* **DATA EXTRACTS**
-- -- --
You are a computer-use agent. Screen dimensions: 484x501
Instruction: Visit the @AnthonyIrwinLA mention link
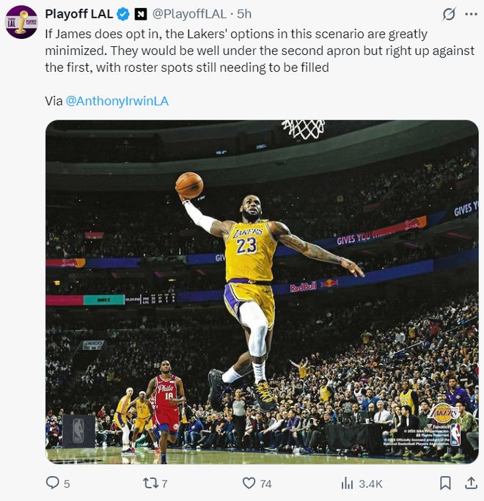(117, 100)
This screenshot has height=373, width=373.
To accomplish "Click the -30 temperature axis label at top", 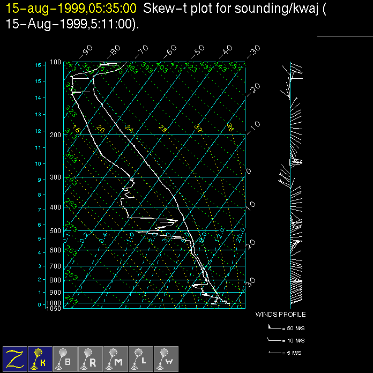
-- -- --
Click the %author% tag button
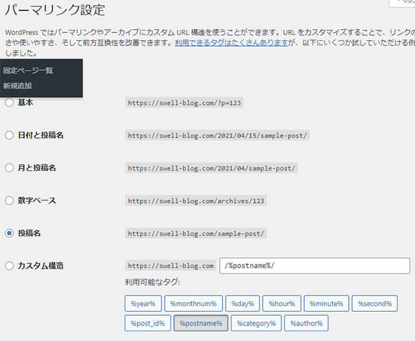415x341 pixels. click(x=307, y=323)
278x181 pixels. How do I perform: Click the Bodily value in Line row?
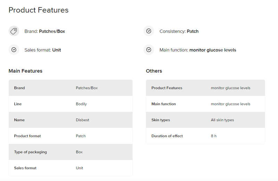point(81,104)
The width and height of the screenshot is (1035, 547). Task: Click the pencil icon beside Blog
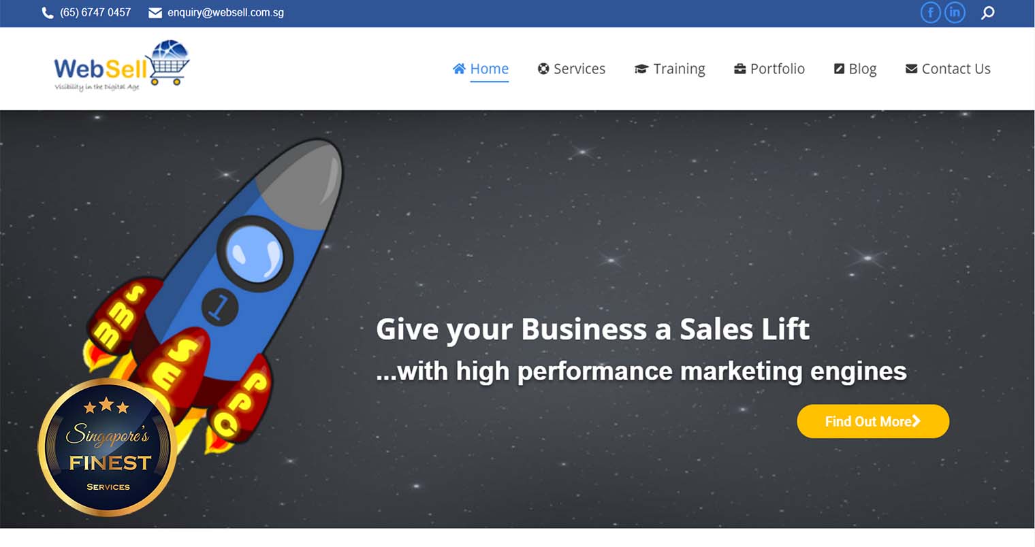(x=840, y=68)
-- -- --
* **EXERCISE GOAL**
Which part of the entries opens with the line containing "Instruction: Visit the" and closes with the line containing "the -30 temperature"? Output that part exactly, ends included, pictures excluded.

* **EXERCISE ANSWER**
Instruction: Visit the @AnthonyIrwinLA mention link
(117, 100)
This screenshot has height=373, width=373.
To accomplish "Click the -30 temperature axis label at top", 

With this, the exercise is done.